There are many aspects this conversation can dive into, like starting with the conception of a life itself. But, for the time being I’ll leave that one alone and talk strictly about our societal changes regarding death and the right to end a life no matter how big or small. You can Google assisted suicide and get over 800k results. Google ‘what constitutes life’ and get over 36 mil responses the first being ‘the definition of life is controversial’. That alone is terrifying. We have made life controversial. This is not a left or right thing, a Democrat vs Republican thing, this is a HUMAN thing. How can we begin to address mental health when we have made life itself controversial? The website, AssistedSuicide.Org goes into the push to allow those suffering from mental illness to seek out someone to help them end their life. Now, for those that say it will never happen, that is the same statement made for assisted suicide for the terminally ill and yet, here we are, with 6 states allowing for assisted suicide and one more that will allow it under a court review. AssitedSuicide.org is not the only site pushing for assisted suicide for the mentally ill. There are hundreds even thousands out there that are pushing for this societal change. Afterall, we have been told there is no known cure for mental illness. It is a lifelong battle of pain and agony. With that repeated over and over and the drive to accept that mantra in society, why would we want those to continue to suffer? Why not allow them to end their life peacefully? How long must they fight a battle that has no end? We must be politically correct to the numerous ideologies and therefore push for assisted suicide, lest we be labeled. None of that sounds right.

So, are we lost to a society that continues to diminish life itself? Have we lost the battle to address mental health when there are forces around us (the world even) that are pushing for the rights to die (to end life) vs the right to live? We push for cures and advanced treatments of cancer, but not mental health. We push for cures to rare diseases, but not mental health. We push for cures to heart disease with no patient accountability but not mental health. We push for advancements in plastic surgery but not mental health. We push for cures to nail fungus even but not mental health.

We push for death (assisted suicide) in spite of the advancements of disease management  as noted above, but we do not fight for mental health living.  I am but one voice, but I’ll continue to fight for mental health wellness, mental health LIFE if for no one else but Kenny. He deserves…deserved that fight. One day, Kenny, we are going to win this fight, this war. We are going to bring attention for LIFE and our pursuit to happiness.
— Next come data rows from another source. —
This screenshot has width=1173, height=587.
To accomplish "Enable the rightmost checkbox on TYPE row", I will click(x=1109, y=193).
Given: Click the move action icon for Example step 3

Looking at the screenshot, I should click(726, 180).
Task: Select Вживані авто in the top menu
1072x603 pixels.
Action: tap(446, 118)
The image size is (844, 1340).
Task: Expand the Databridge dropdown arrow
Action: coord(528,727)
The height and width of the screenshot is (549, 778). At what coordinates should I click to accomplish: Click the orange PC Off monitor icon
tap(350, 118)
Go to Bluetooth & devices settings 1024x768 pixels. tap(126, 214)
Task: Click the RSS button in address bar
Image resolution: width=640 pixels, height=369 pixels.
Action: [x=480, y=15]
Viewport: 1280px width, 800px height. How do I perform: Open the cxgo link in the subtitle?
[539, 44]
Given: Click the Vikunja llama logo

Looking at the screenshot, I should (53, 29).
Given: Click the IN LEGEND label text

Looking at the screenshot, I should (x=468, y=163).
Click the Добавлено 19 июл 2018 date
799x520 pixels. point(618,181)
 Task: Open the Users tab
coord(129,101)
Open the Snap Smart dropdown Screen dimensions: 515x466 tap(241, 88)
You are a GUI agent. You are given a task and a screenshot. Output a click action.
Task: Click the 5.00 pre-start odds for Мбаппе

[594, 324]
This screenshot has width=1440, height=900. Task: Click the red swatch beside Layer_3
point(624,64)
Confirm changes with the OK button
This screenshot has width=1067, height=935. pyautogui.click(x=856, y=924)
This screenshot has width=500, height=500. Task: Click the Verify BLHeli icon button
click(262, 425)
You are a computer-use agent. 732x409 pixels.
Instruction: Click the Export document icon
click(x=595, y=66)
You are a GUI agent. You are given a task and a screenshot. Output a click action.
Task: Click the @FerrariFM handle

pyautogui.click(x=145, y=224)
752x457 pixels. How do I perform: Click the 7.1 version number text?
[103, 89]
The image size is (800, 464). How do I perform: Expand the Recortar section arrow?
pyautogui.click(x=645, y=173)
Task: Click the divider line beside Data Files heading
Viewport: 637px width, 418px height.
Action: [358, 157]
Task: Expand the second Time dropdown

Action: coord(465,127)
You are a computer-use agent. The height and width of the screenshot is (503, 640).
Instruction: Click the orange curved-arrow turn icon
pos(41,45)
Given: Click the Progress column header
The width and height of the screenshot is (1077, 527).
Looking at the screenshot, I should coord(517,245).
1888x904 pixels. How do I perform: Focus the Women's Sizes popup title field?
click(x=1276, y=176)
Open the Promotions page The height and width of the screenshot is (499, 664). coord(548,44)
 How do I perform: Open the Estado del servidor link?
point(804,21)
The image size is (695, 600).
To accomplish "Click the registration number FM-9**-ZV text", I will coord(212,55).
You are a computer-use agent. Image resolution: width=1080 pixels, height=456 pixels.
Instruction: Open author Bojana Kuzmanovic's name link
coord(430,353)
I miss you, Kenny. Until we meet again one day.

If you know someone who needs help, call the National Suicide Prevention Hotline. Mental health is a battle worth fighting, for LIFE.

One thought on “Is Mental Health Lost?

  1. We, those with a mental illness, are all too often dismissed. Our conditions are mostly viewed as our fault or trivial, even by hospital staff. I penned a blog early this morning about my experience as a “normal” patient and then what happened after they found out I am bipolar. Everything changed once I was labeled. Everyone stopped listening.